"Ki-kita naik ini, Pak?" tanya Melani terbata saat ia menyadari tengah bersiap naik ke anak tangga sebuah pesawat pribadi yang ukurannya jelas jauh lebih kecil dari pesawat komersial.
Sepanjang jalan hingga sampai di bandara, Melani hanya memikirkan kekesalan hatinya saja. Ia kesal karena Jendra terus menghubunginya meski ia mengatakan sedang berada di dalam lift menuju lantai bawah hingga ia tak menyadari bahwa hanya ada dirinya dan Jendra yang berjalan menuju pesawat.
Jendra tersenyum lebar. "Ya... Keren kan?" tanyanya setelah turun dari anak tangga karena sebelumnya ia berjalan di depan Melani.
"Tapi ini mahal, Pak!" bisik Melani pelan. Ia takkan sanggup membayar biaya penerbangannya.
Jendra menarik tangan Melani yang sedang menyeret kopernya. "Sudah, jangan fikirkan ini mahal atau tidak. Karena uangku juga tidak berkurang sama sekali."
Melani menduga-duga, siapa yang membayar jika bukan Bosnya itu. Tidak mungkin dirinya. Jendra juga pasti tahu, uang di rekeningnya hanya cukup untuk membeli gorengan.
Melani terpesona dengan interiornya. Bukan karena kemewahannya, tapi karena ini kali pertamanya naik pesawat pribadi.
Seperti manusia norak pada umumnya, Melani menarik tangan Jendra sehingga membuat pria itu memberi tatapan yang tidak bisa ia artikan.
Sementara itu, baru kali ini Ia merasa berdebar saat seorang gadis menarik tangannya. Jendra melihat tangannya yang digenggam Melani.
Wajah Melani yang polos tanpa make up membuat Jendra menyadari satu hal, yaitu sekretarisnya cantik natural.

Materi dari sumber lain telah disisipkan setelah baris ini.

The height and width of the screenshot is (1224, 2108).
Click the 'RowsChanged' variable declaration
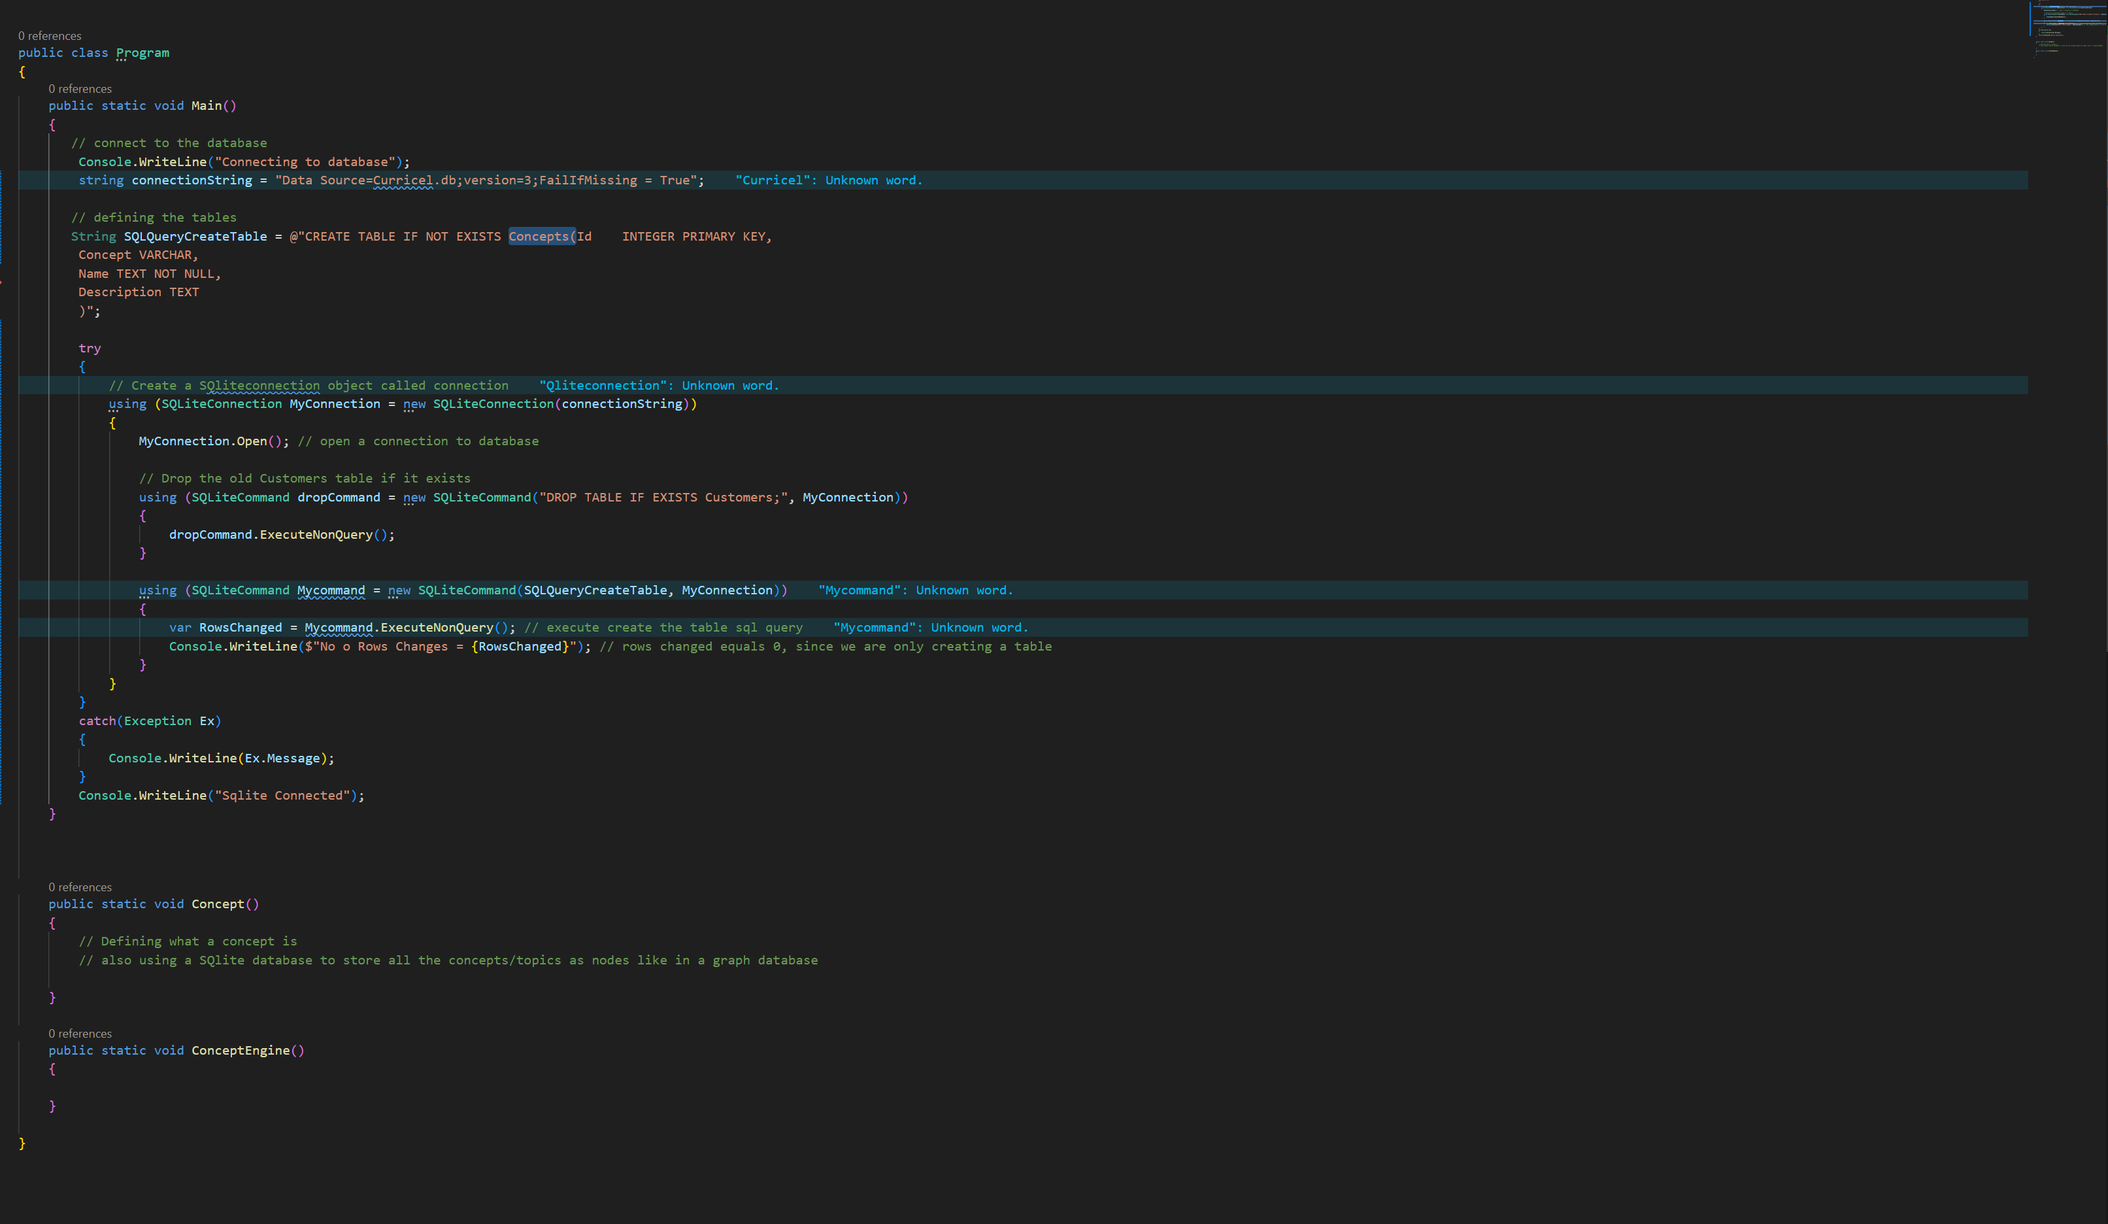click(x=240, y=627)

Kulit wajah yang putih mulus bebas jerawat dan bulu mata lentik tanpa maskara sedikitpun itu sangat berbeda dengan keseharian Melani yang selalu tampil dengan riasan lengkap.
Padahal ini bukan kali pertama ia melihat Melani diluar jam kerja. Tapi memang Melani tampak berbeda kali ini.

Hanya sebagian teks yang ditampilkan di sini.